Historical population
| Census | Pop. | Note | %± |
| 1880 | 181 |  | — |
| 1900 | 505 |  | — |
| 1910 | 537 |  | 6.3% |
| 1920 | 491 |  | −8.6% |
| 1930 | 519 |  | 5.7% |
| 1940 | 616 |  | 18.7% |
| 1950 | 622 |  | 1.0% |
| 1960 | 816 |  | 31.2% |
| 1970 | 801 |  | −1.8% |
| 1980 | 816 |  | 1.9% |
| 1990 | 769 |  | −5.8% |
| 2000 | 815 |  | 6.0% |
| 2010 | 829 |  | 1.7% |
| 2020 | 851 |  | 2.7% |
U.S. Decennial Census

===2010 census===
As of the census of 2010, there were 829 people, 320 households, and 210 families living in the city. The population density was 804.9 PD/sqmi. There were 347 housing units at an average density of 336.9 /sqmi. The racial makeup of the city was 93.1% White, 0.6% African American, 0.2% Native American, 1.7% from other races, and 4.3% from two or more races. Hispanic or Latino of any race were 4.9% of the population.

There were 320 households, of which 35.3% had children under the age of 18 living with them, 45.3% were married couples living together, 14.1% had a female householder with no husband present, 6.3% had a male householder with no wife present, and 34.4% were non-families. 29.7% of all households were made up of individuals, and 15% had someone living alone who was 65 years of age or older. The average household size was 2.59 and the average family size was 3.24.

The median age in the city was 37.7 years. 27.6% of residents were under the age of 18; 6.9% were between the ages of 18 and 24; 26% were from 25 to 44; 26.7% were from 45 to 64; and 12.7% were 65 years of age or older. The gender makeup of the city was 47.6% male and 52.4% female.

===2000 census===
As of the census of 2000, there were 815 people, 314 households, and 209 families living in the city. The population density was 786.9 PD/sqmi. There were 333 housing units at an average density of 321.5 /sqmi. The racial makeup of the city was 94.11% White, 1.84% Native American, 0.12% Asian, 1.10% from other races, and 2.82% from two or more races. Hispanic or Latino of any race were 2.33% of the population.
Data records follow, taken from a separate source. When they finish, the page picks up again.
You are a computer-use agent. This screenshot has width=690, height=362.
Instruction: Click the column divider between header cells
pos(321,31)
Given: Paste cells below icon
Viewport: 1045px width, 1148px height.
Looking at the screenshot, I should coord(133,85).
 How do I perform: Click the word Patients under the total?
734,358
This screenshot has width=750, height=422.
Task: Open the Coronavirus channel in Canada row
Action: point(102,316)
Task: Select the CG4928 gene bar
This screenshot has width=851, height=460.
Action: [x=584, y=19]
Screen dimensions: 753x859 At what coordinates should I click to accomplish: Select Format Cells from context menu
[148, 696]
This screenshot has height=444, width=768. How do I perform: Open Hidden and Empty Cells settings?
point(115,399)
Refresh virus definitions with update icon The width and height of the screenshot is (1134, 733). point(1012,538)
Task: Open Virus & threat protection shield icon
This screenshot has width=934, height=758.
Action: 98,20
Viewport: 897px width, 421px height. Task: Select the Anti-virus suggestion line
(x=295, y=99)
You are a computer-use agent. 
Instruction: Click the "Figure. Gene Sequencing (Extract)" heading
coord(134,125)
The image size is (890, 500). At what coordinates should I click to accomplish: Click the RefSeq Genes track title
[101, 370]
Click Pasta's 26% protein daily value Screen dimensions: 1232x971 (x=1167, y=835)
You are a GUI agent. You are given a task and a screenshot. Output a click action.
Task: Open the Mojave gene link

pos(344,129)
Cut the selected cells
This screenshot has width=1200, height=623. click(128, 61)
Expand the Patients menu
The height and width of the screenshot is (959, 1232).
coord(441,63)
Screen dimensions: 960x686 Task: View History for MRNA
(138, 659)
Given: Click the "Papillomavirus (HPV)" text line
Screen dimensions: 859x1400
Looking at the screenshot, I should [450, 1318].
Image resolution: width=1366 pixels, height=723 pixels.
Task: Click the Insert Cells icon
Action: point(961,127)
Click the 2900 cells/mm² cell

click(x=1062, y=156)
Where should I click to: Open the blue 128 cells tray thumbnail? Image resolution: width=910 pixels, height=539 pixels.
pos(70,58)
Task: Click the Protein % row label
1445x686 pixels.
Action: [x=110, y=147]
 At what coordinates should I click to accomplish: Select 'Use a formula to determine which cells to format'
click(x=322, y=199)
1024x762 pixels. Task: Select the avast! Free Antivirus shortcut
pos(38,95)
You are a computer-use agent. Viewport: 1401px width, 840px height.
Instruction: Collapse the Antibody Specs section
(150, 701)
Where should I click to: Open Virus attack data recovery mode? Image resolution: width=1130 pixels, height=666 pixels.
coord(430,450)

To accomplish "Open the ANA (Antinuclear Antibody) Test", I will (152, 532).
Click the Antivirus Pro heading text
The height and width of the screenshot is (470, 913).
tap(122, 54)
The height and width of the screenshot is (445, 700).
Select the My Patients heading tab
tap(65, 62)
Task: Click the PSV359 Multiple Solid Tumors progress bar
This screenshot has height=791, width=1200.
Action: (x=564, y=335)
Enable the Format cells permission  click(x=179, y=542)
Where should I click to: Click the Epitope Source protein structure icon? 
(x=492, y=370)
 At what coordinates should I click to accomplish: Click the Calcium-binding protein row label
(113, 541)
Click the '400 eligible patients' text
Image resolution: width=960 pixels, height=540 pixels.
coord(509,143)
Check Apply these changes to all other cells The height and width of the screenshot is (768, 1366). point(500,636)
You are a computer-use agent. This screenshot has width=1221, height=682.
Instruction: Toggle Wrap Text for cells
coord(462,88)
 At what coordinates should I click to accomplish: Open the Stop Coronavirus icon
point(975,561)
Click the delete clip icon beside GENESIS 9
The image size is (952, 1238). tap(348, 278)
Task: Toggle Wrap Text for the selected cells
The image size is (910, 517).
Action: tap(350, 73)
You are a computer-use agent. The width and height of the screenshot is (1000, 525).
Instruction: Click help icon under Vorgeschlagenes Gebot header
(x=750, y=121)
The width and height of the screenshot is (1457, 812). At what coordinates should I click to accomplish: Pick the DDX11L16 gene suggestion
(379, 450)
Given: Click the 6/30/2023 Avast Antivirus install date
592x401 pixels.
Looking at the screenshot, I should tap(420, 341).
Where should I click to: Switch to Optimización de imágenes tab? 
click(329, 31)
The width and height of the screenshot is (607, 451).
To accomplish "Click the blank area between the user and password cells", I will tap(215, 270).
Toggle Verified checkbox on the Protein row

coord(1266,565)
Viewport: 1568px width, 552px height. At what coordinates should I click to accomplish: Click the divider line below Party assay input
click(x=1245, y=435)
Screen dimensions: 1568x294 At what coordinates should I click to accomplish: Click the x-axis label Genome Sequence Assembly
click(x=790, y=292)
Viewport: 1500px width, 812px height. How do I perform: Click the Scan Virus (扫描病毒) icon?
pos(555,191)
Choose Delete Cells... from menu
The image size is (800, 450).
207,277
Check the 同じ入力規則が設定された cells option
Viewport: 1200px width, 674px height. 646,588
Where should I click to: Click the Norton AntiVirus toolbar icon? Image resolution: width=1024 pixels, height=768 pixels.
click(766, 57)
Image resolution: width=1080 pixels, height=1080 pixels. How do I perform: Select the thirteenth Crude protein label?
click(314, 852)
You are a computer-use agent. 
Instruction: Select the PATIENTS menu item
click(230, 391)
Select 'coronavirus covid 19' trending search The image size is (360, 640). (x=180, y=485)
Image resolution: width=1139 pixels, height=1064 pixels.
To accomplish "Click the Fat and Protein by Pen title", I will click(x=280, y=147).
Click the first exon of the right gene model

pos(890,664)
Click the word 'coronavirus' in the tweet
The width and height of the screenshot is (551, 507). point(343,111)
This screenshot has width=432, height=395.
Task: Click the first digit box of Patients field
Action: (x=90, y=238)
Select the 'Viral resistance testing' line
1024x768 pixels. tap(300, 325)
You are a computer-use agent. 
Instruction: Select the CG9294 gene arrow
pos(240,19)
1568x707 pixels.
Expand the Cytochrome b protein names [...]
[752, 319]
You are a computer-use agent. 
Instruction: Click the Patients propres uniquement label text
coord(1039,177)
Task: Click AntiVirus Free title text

There were 314 households, out of which 35.0% had children under the age of 18 living with them, 44.9% were married couples living together, 16.9% had a female householder with no husband present, and 33.4% were non-families. 28.7% of all households were made up of individuals, and 15.0% had someone living alone who was 65 years of age or older. The average household size was 2.57 and the average family size was 3.13.

In the city, the population was spread out, with 30.6% under the age of 18, 8.2% from 18 to 24, 29.2% from 25 to 44, 18.8% from 45 to 64, and 13.3% who were 65 years of age or older. The median age was 34 years. For every 100 females, there were 81.9 males. For every 100 females age 18 and over, there were 76.3 males.

The median income for a household in the city was $26,917, and the median income for a family was $33,194. Males had a median income of $31,250 versus $21,818 for females. The per capita income for the city was $12,804. About 16.4% of families and 18.3% of the population were below the poverty line, including 21.0% of those under age 18 and 17.8% of those age 65 or over.

==Attractions==
The Kal-Haven Trail, which runs from Kalamazoo to South Haven, Michigan, goes through the city's business district.

==Notable people==
- Tubby Meyers - college football player and coach for Western Michigan, was born in Gobleville.